I just finished The Immortal Life of Henrietta Lacks by Rebecca Skloot. The book has been highly praised and rightly so. Rebecca Skloot is a poised and passionate storyteller who doesn’t absent herself from that which she weaves, nor does she impose upon it. The story is so compelling that she is at once invoked and dwarfed by it.
The book is about a woman who died of cervical cancer in 1951, and the cells taken, without consent, from her metastasized tumor, which became probably the most famous cells in the world. They live on and multiply almost effortlessly, the first cell line to do so, thus enabling a myriad of scientific research.
While the world has heard about, and benefited exponentially from the cells, dubbed HeLa, the story of this woman has remained untold. She is Henrietta Lacks, a poor African-American mother of four from Baltimore.
Henrietta is part of a community with little trust (for good reason) in, or familiarity with, the medical institution.
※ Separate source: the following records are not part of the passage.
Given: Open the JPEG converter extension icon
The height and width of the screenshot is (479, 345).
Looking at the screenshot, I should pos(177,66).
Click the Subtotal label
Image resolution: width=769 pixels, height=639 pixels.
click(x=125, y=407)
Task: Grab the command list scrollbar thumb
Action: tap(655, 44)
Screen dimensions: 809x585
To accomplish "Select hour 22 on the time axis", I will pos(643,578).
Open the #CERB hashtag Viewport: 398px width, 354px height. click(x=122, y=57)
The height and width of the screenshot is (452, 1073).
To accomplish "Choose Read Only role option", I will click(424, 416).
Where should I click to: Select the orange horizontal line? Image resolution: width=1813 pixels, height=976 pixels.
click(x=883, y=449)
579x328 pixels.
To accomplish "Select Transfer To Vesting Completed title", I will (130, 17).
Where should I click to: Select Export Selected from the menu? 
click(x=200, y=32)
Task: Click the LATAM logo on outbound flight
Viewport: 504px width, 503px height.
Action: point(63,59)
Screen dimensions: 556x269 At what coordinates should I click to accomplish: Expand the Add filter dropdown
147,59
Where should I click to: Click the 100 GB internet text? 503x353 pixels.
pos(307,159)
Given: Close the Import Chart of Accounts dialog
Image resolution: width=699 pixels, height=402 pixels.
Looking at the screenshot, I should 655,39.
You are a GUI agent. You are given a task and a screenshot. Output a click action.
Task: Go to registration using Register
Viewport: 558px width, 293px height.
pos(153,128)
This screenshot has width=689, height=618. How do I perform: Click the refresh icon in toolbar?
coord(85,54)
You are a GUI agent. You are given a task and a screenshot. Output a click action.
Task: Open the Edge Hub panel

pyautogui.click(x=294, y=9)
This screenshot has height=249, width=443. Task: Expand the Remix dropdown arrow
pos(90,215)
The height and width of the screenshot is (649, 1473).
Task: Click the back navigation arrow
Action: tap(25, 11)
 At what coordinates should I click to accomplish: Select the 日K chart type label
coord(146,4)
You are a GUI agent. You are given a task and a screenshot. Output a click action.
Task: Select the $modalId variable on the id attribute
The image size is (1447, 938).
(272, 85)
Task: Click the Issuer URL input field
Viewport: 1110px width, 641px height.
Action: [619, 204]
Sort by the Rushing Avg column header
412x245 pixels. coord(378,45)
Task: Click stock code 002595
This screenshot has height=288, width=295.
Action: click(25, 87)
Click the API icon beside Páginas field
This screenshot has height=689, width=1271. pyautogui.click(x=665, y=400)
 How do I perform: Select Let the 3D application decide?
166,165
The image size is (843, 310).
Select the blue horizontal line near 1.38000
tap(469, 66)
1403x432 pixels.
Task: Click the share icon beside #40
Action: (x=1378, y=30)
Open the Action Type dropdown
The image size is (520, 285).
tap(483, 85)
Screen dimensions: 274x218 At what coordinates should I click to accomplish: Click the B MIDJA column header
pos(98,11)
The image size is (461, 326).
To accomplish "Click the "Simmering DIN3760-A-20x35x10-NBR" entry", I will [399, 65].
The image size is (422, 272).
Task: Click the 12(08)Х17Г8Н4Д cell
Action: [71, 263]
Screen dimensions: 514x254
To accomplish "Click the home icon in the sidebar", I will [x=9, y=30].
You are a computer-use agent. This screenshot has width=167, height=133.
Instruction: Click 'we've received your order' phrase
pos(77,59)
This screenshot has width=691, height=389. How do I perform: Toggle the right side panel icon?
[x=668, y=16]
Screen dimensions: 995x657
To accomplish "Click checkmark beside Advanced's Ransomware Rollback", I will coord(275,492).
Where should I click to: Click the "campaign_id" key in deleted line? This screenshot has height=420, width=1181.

A snapshot of Henrietta’s medical history shows a lifetime of misdiagnosis, overlooked symptoms on the part of hasty doctors, refusal of treatment on her own part due to cost or time, or lack of health knowledge.
It seems that Lacks suffers less at the hands of racist doctors, though, than at the mercy of racist institutions, that simply don’t offer or prioritize the level of care and prevention that white folks might have enjoyed at the time, and simultaneously exploited the poverty and position of African-Americans to run undue tests and disregard common ethical courtesies. Remember this is all happening simultaneously to the horrible Tuskegee Syphilis Experiments.
During her cervical cancer treatment, her cells are taken without her consent, and
then proliferate for decades without the knowledge or consent of her family … while HeLa cells jumpstart major medical breakthroughs and earn their proprietors millions, Henrietta’s husband and children struggle to make ends meet, and suffer with debilitating chronic illnesses.
Without any background knowledge of biology, when do they learn belatedly of their mother’s “contribution” to science, they understand her cells as a proxy for her and are traumatized by the descriptions of all the wild experiments being done on their mother. It is a startling look at inequities both in health literacy and health care access.
Since the time that Henrietta Lacks was diagnosed and eventually succumbed to cervical cancer, screening techniques have improved dramatically. But access to screening and prevention continues to be riddled with inequity, both in the US and worldwide.
In the US, Black and Latina women have a much higher incidence than white women of cervical cancer, which is linked to strains 16 and 18 of the Human Papillomavirus (HPV). Last year, a study in California found that African-American and Latina women received the HPV vaccine far less often than White women. And that’s just one example of the inequalities; there are others.
But globally, the true burden of cervical cancer falls cruelly on women in the developing world, who account for 85% of all cervical cancer deaths. Many developing countries do not have screening regimens in place, or if they do, it shouldn’t come as a surprise that the countries’ poorest women still won’t have access to these facilities, knowledge of cervical cancer screening, or the funds to access either.
Yet there is growing momentum to address the issue of cervical cancer and the inequity that plagues it, with the development of high technology, high usability screening options that can be used in low-resource settings, such as the new careHPV test – in development. Other more rudimentary methods of screening are also radically improving access to early detection and treatment for the world’s poorest women.
And even more amazing is that Henrietta’s cells, taken from cancerous tumor on her cervix, have helped advance the very genetic profiling technology that is now making breakthroughs in cervical cancer screening. Last year, a study showed that the HPV DNA test is more effective screening tool for cervical cancer than the Pap smear, by a long shot.
As awareness grows about the worldwide burden of cervical cancer, there is increased awareness about the links between HPV and a number of other cancers, including anal, throat, and penile, and even questions about whether men might also benefit from the new HPV vaccines on the market (Gardasil and Cervarix).
Needless to say, there has been a world of change in cervical cancer screening and prevention since Henrietta Lack first visited Johns Hopkins for an exam almost 50 years ago. Yet the question nags in my mind as to whether her access to such measures, should she be alive today, would be any different.
Inequality in access should be continually on our minds as we pioneer these breakthroughs. For, what good are technology and innovation if not to shatter the barriers to health care access?